PASSAGE:
M. [T] et la société MMA Iard Assurances mutuelles répliquent que :

– la seule mission confiée à M. [T] par Mme [H] [M] et qu’il a acceptée concernait la procédure pénale, qui a pris fin avec l’ordonnance de non-lieu rendue le 11 juillet 2005,

– Mme [M] n’a jamais demandé à M. [T] d’engager une action civile et une telle action était sans intérêt au vu de l’ordonnance de non-lieu,

– Mme [M] ne verse aucune pièce susceptible démontrer qu’elle avait mandaté M. [T] sur le plan civil.

L’avocat agissant et représentant son client en justice doit bénéficier d’un mandat ad litem, lequel doit être écrit, sauf dans les cas où la loi ou le règlement en présume l’existence, en application de l’article 8 du décret n°2005-790 du 12 juillet 2005.

Il appartient à Mme [M] recherchant la responsabilité civile professionnelle de M. [T] pour manquement dans l’exécution d’un tel mandat de rapporter la preuve de son existence.

Le mandat ad litem conférant à l’avocat la faculté et le devoir d’exécuter tous les actes nécessaires et utiles au succès du procès à l’exception des actes étrangers à l’instance, le bénéfice d’un mandat ad litem aux fins d’agir au pénal, qui a pris fin avec l’ordonnance de non-lieu rendue le 11 juillet 2005 mettant fin à l’instance pénale, n’est pas de nature à établir l’existence d’un mandat ad litem aux fins d’engager une action au civil, qui relève d’une instance distincte.

Ainsi que l’ont pertinemment retenu les premiers juges, Mme [M] est défaillante dans la charge de la preuve d’un tel mandat dès lors que :

– la lettre du 20 mars 2006 que lui a adressée M. [T], prenant acte de ce qu’elle entendait agir au civil, est accompagnée d’une demande de provision sur honoraires de 3000 euros HT ‘afin d’engager la procédure’, et dont le paiement n’est pas justifié, en sorte qu’à considérer qu’il y ait eu une proposition de mandat, celle-ci n’a pas été acceptée,

– aucun élément ne permet de rattacher le courrier et la note d’honoraires du 9 février 2009 à un tel mandat, dès lors que ces documents portent une référence différente de celle figurant sur la lettre du 20 mars 2006 et sont adressés à M. [G] [M], père de Mme [H] [M], au titre de ‘l’ensemble de la procédure’, et ne mentionnent aucune diligence au civil ; au demeurant, il est fait état d’un forfait de 6 000 euros HT à titre de ‘conseils et assistance’ et sollicité le versement d’une provision de 3 000 euros HT dont le règlement n’est pas établi,

– les messsages téléphoniques adressés par Mme [N] [M], mère de l’appelante, à M. [T] les 30 juin, 24 août et 3 septembre 2015 sont inopérants à démontrer l’existence d’un mandat ad litem confié à M. [T] aux fins d’initier une nouvelle procédure au civil, et accepté par ce dernier.

EXTRAIT DE DONNÉES:
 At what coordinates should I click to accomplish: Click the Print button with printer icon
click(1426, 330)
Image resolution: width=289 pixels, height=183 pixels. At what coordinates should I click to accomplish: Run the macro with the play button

CONSIGNES DE TRAVAIL:
1 > Recopiez, dans le passage sur le mandat ad litem, l'intégralité du texte allant de « Il appartient à » jusqu'à « de son existence. ».
2 > Prolongez le passage sur le mandat ad litem au-delà de sa dernière phrase.

RÉPONSES SUCCESSIVES:
1 >
Il appartient à Mme [M] recherchant la responsabilité civile professionnelle de M. [T] pour manquement dans l’exécution d’un tel mandat de rapporter la preuve de son existence.

2 >
Mme [T] ne justifiant pas de l’existence d’un mandat ad litem pour agir au civil, est mal fondée à rechercher la responsabilité de l’avocat à ce titre.

Le jugement est donc confirmé.

Sur les dépens et l’article 700 du code de procédure civile :

Mme [M] échouant en ses prétentions doit être condamnée, en sus des condamnations prononcées en première instance, aux dépens d’appel et à payer à M. [T] une indemnité de 2 000 euros au titre de l’article 700 du code de procédure civile.

PAR CES MOTIFS

La cour,

Dit irrecevable les demandes formées à l’encontre de M. [K],

Confirme le jugement en toutes ses dispositions,

Condamne Mme [H] [M] à payer à M. [V] [T] une indemnité de 2000 euros au titre des dispositions de l’article 700 du code de procédure civile,

Condamne Mme [H] [M] aux dépens d’appel.